LOS ANGELES (Legal Newsline) - A California appeals court has sharply limited the ability to obtain punitive damages against corporations, ruling in an asbestos lawsuit that the plaintiff had failed to identify specific employees who engaged in behavior deserving such punishment.
The plaintiff in Morgan v. J-M Manufacturing, a construction worker afflicted with fatal mesothelioma, sued former units of bankrupt asbestos manufacturer Johns-Mansville over claims it had sold asbestos-containing concrete pipe that caused his illness.
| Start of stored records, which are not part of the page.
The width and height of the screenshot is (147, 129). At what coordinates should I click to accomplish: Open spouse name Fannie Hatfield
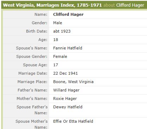coord(68,48)
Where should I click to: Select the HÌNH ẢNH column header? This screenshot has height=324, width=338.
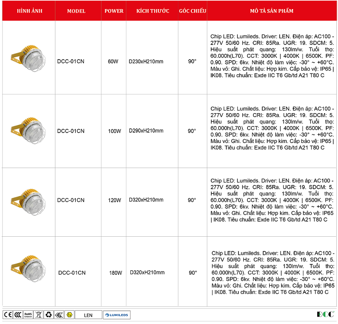point(28,11)
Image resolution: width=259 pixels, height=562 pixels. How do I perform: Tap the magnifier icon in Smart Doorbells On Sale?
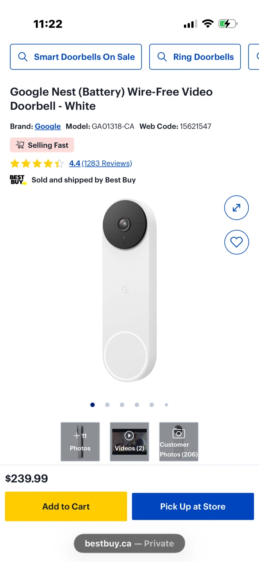point(23,57)
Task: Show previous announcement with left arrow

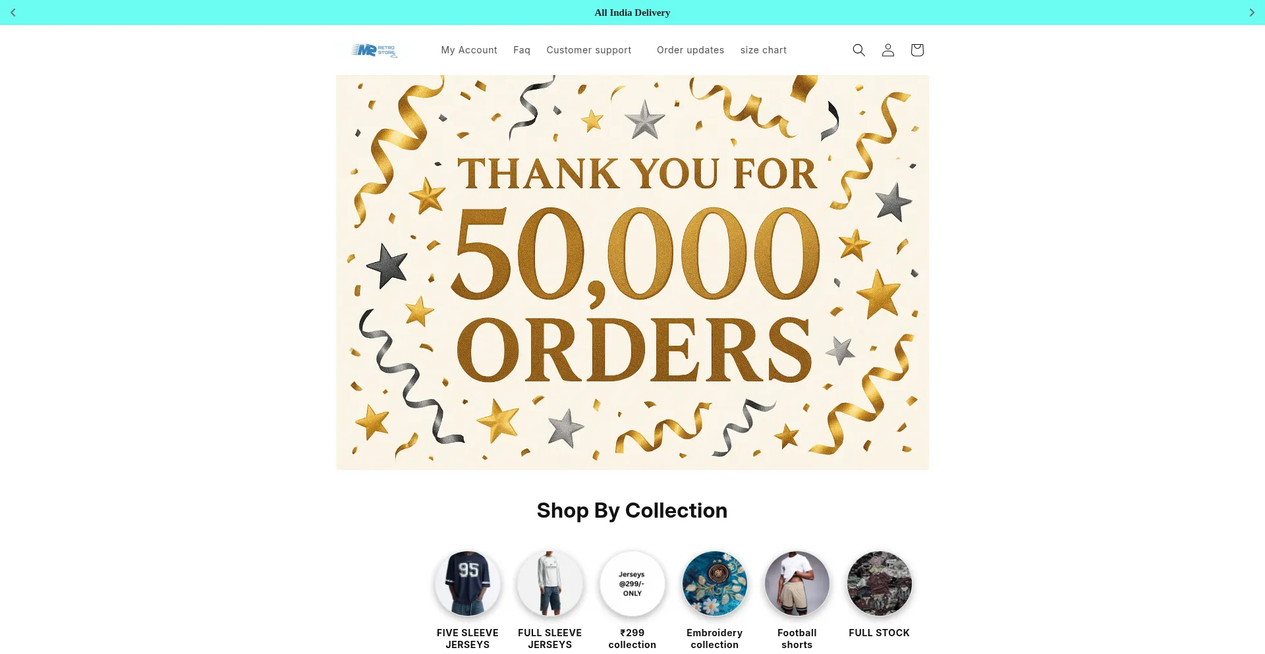Action: tap(13, 13)
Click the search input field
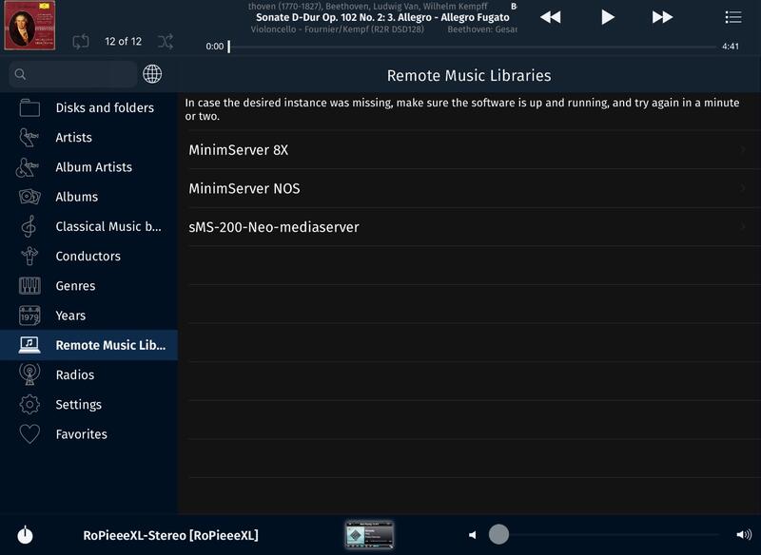 [x=76, y=74]
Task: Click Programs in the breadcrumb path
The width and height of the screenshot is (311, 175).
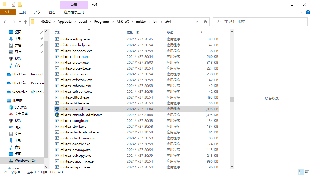Action: 102,22
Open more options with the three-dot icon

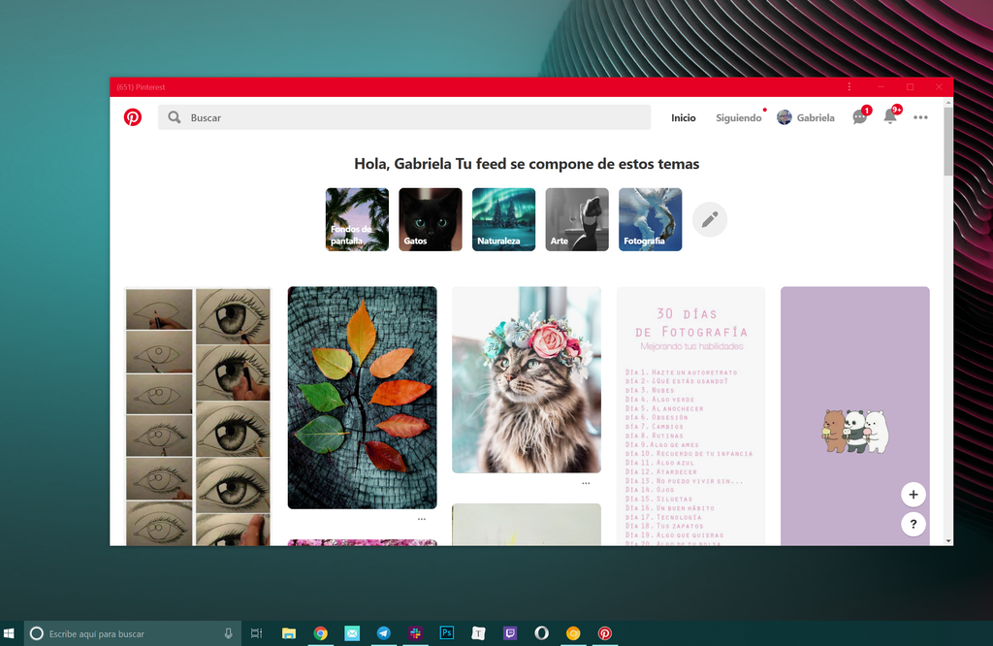[919, 117]
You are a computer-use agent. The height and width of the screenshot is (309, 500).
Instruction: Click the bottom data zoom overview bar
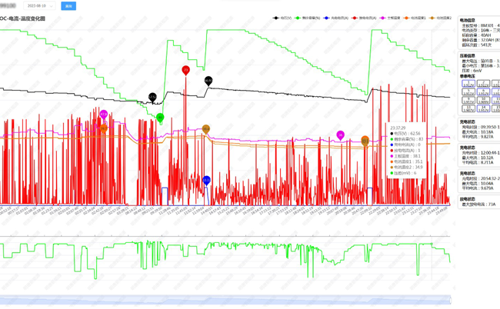[x=225, y=300]
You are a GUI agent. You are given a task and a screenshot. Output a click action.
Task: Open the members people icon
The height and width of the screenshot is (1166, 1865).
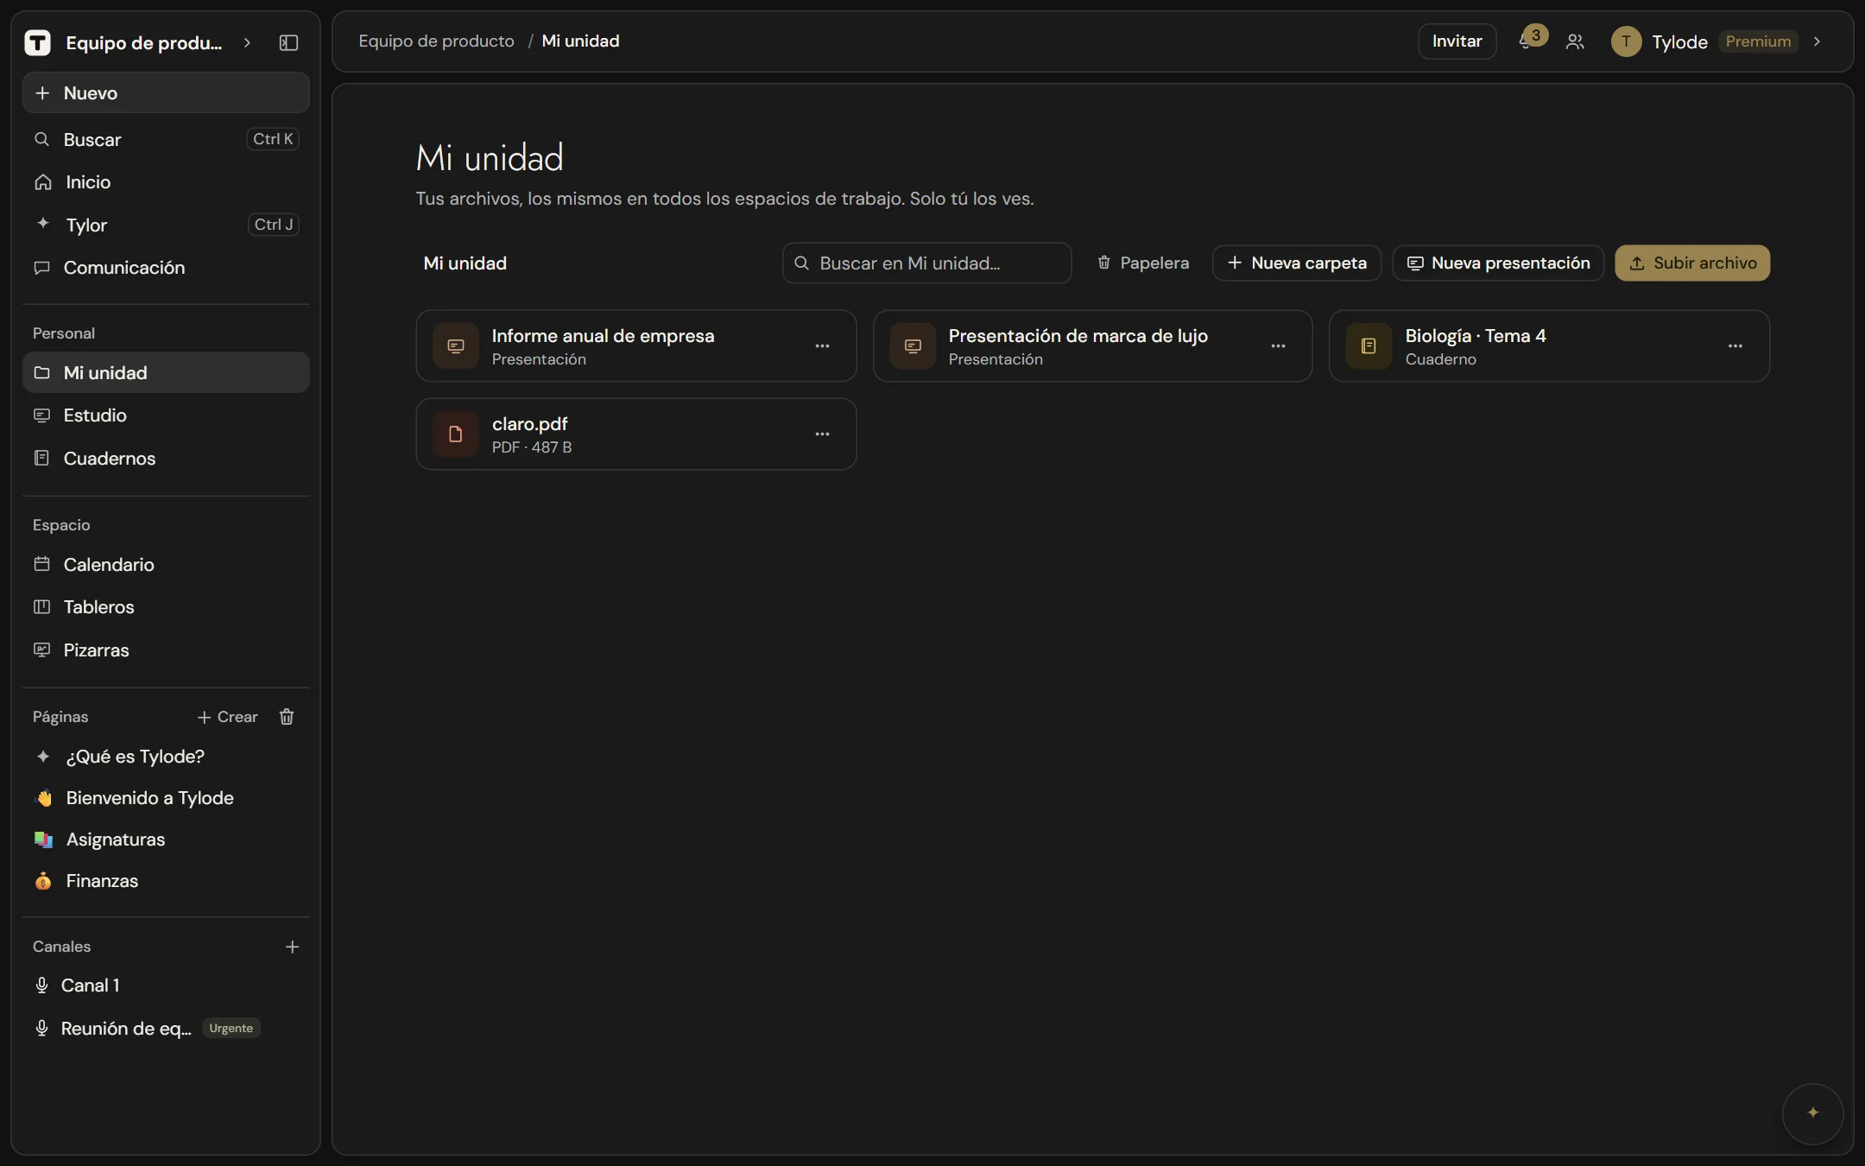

The jury awarded the late Norris Morgan and his widow $15.3 million in compensatory damages and another $15 million in punitives.
The defendant company argued the Morgans weren’t entitled to punitive damages because they failed to show any particular officer or executive authorized the type of conduct meriting exemplary damages. Plaintiff lawyers at Simmons Hanly Conroy argued the entire organization was at fault, so they didn’t need to introduce clear and convincing evidence that an actual human employee was to blame.
The Court of Appeal for the Second District rejected that reasoning in a Feb. 18 decision, dealing a blow to similar arguments that are routinely made against companies that made or sold asbestos-containing products decades earlier.
“That the defendant is a large company does not relax a plaintiff’s burden of proof to the point Morgan argues here,” Justice Victoria Chaney wrote.
The decision doesn’t give large corporations with complex layers of management a free ride, the court explained. Plaintiffs can still present circumstantial evidence that authorized persons within the corporate hierarchy “acted despicably in `willful and conscious disregard of the rights or safety of others,’” the court ruled, citing a 2003 California appellate decision, Romo v. Ford Motor Co. They need to present enough such evidence to meet the clear and convincing standard of civil jury trials, the court said.
The decision is a victory for corporate defendants generally and not just companies facing asbestos claims, said Don Willenburg, a partner with Gordon & Rees in Oakland, who commented on the decision in a recent blog post.
Willenburg said plaintiff lawyers will likely cite the decision to justify more intrusive discovery to obtain evidence of wrongdoing. But even more discovery might not uncover enough evidence to support claims over products that were discontinued years or decades ago, he said.
“I think the decision will be helpful for many defendants, even for recent behavior. Regardless of when the conduct occurred, plaintiffs have to show that one or more individuals who occupy one of those roles also had the requisite knowledge and intent,” Willenburg said in an e-mailed comment.
“They cannot just blame `the organization’ or say `they must have known.’”
The decision prevents "unfair" punitive damages awards against companies in cases involving the actions of employees who do not represent them in an official capacity like a director or managing agent does, Willenburg said.
"The larger and more decentralized a corporation's operations, the more likely this new decision will come into play," he added.